Logic check please

R

Rich S.

I'm reading through records in a file creating bitset objects from them.
Each bitset object has a score and I'm trying to collect just the top 2000
scores from over a million records.

I tihnk the best way to go is to create a vector, add the objects to it in
ascending order while keeping track of the size and lowest score. If the
size reaches the 2000 mark then evaluate the score and if it's lower than
the lowest score, discard the object otherwise traverse the vector and
insert it at its appropriate space and finally chop off the beginning of the
vector so that we're still in the 2000 range.

When I say best way I mean the way I thought of given my somewhat limited
experience with stl containers. I was also thinking about determining if the
object belongs in the 2000 set based upon it's score and then tossing it in
the end of the vector and doing a vector sort but I figured I'd skip the
sort and insert it myself at the proper position.

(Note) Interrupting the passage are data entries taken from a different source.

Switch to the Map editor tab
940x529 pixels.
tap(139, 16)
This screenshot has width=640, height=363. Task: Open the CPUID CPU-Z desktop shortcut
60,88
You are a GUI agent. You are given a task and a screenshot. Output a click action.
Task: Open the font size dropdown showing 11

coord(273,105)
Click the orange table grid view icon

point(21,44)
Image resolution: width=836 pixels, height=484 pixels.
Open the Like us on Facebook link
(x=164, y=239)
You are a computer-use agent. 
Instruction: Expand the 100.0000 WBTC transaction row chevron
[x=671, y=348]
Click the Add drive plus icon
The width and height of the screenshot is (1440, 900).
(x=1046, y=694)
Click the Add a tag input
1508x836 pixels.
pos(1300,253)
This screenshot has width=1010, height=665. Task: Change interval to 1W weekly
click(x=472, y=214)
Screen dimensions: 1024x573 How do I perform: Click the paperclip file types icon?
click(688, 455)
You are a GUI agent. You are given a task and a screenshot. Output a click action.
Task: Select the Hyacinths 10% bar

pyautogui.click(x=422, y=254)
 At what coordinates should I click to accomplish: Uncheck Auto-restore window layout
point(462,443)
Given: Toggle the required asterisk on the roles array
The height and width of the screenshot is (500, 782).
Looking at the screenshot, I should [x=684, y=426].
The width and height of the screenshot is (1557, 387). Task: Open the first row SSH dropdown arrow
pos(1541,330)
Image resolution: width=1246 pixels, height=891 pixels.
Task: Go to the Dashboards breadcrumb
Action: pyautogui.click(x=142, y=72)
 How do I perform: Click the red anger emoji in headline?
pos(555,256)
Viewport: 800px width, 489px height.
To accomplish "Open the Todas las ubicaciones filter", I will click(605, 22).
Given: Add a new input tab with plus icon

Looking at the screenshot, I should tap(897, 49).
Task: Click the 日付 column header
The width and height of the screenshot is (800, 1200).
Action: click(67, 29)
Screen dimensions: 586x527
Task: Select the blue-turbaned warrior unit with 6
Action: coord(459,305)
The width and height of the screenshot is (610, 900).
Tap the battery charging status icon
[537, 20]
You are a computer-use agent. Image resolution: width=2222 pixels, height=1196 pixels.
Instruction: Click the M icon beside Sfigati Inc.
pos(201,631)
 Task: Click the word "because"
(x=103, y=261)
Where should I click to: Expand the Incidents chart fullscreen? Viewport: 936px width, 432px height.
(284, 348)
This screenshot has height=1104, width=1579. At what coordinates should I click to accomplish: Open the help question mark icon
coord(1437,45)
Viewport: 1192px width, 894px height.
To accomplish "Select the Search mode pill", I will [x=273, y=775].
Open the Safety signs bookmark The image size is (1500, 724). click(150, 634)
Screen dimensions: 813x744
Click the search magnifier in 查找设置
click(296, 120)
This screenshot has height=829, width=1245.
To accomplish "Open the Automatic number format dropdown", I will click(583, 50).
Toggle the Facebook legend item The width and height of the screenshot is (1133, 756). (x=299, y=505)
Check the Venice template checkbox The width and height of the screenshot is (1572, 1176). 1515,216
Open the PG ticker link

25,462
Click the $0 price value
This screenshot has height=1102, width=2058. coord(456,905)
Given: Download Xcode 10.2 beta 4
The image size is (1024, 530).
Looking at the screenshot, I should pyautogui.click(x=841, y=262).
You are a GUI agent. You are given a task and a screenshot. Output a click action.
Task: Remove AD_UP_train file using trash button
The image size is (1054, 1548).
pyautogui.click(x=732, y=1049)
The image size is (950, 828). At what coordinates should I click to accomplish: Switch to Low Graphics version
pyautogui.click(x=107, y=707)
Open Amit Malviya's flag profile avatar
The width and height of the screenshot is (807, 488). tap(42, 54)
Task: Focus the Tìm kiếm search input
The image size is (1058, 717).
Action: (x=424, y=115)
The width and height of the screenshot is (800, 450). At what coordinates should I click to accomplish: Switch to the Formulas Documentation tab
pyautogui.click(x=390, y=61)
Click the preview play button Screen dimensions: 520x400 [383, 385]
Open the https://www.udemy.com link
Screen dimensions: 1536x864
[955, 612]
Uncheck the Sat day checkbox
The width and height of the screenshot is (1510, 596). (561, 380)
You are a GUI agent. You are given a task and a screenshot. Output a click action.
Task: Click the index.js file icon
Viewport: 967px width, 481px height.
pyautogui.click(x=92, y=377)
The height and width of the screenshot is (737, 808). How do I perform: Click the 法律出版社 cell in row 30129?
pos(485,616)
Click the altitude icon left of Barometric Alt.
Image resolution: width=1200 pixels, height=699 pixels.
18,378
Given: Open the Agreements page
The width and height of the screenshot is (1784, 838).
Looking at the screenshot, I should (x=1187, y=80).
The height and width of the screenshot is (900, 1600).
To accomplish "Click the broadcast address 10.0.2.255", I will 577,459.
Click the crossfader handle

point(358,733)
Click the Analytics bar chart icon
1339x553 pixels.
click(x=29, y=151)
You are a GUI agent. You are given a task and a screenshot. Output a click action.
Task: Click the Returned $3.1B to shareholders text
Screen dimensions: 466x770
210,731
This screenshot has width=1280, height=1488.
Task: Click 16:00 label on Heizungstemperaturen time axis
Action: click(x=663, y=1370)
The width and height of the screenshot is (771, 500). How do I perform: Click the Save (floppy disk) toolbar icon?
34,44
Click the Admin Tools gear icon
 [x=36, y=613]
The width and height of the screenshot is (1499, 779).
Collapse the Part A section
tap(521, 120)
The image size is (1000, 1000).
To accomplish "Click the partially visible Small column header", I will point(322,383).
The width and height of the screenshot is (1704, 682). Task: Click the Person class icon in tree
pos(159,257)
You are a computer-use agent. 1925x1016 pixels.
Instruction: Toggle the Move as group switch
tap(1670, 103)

I didn't see anything that sets a vectors size as fixed and only inserts if
above this range type of thing but I guess that's where you override the
allocater? I haven't been down that road but nows a good time to jump in I
guess.

Thanks

This convoluted method below if you care to read and process is what I came
up with.

iSize = m_BitSetVector.size();

// if the vector is empty then just add it and collect the score
if(iSize == 0)
{
iLowestTotal = currentSet.GetScore();
m_BitSetVector.push_back(currentSet);
continue;
}


bool bAtFullCapacity = false;
if(m_BitSetVector.size() > m_iTotalScoresToKeep)
{
bAtFullCapacity = true;

// if the score is less than the lowest in the vector and
// we're at full capacity then continue
if(currentSet.GetScore() < m_BitSetVector.begin()->GetScore())
continue;
}

BitSetVector::iterator p;
bool bInserted = false;

for(p = m_BitSetVector.begin(); p != m_BitSetVector.end(); ++p)
{
if(currentSet.GetScore() < p->GetScore())
{
// insert at this location
m_BitSetVector.insert(p, currentSet);
bInserted = true;

if(m_BitSetVector.size() > m_iTotalScoresToKeep)
bAtFullCapacity = true;

// now chop off the end
if(bAtFullCapacity)
{
m_BitSetVector.erase(m_BitSetVector.begin());
iLowestTotal = m_BitSetVector.begin()->GetScore();
}

break;
}
}

// if it's not inserted yet then
if(!bInserted)
{
m_BitSetVector.push_back(currentSet);

if(m_BitSetVector.size() > m_iTotalScoresToKeep)
bAtFullCapacity = true;

// now chop off the end
if(bAtFullCapacity)
{
m_BitSetVector.erase(m_BitSetVector.begin());
iLowestTotal = m_BitSetVector.begin()->GetScore();
}
}
 
N

niklasb

Rich said:
I'm reading through records in a file creating bitset objects from them.
Each bitset object has a score and I'm trying to collect just the top 2000
scores from over a million records.

A more efficient way than what you describe would be
to use priority_queue. Define the predicate in such
a way that the top() always returns the lowest scoring
object.

Let q be the priority_queue and suppose you want to
find the top N scores (where N is 2000 in your example),
the pseudo-code would be something like this:

q.reserve(N);

// add the first N elements to the priority queue
for (i = 0; i < N; ++i)
{
if (!ReadRecord(&obj))
break;

q.push(obj);
}

// invariant: q contains highest N elements
// q.top() is the lowest of the highest N elements
while (ReadRecord(&obj))
{
if (obj > q.top())
{
q.pop();
q.push(obj);
}
}
 
G

Greg

Rich said:
I'm reading through records in a file creating bitset objects from them.
Each bitset object has a score and I'm trying to collect just the top 2000
scores from over a million records.

I tihnk the best way to go is to create a vector, add the objects to it in
ascending order while keeping track of the size and lowest score. If the
size reaches the 2000 mark then evaluate the score and if it's lower than
the lowest score, discard the object otherwise traverse the vector and
insert it at its appropriate space and finally chop off the beginning of the
vector so that we're still in the 2000 range.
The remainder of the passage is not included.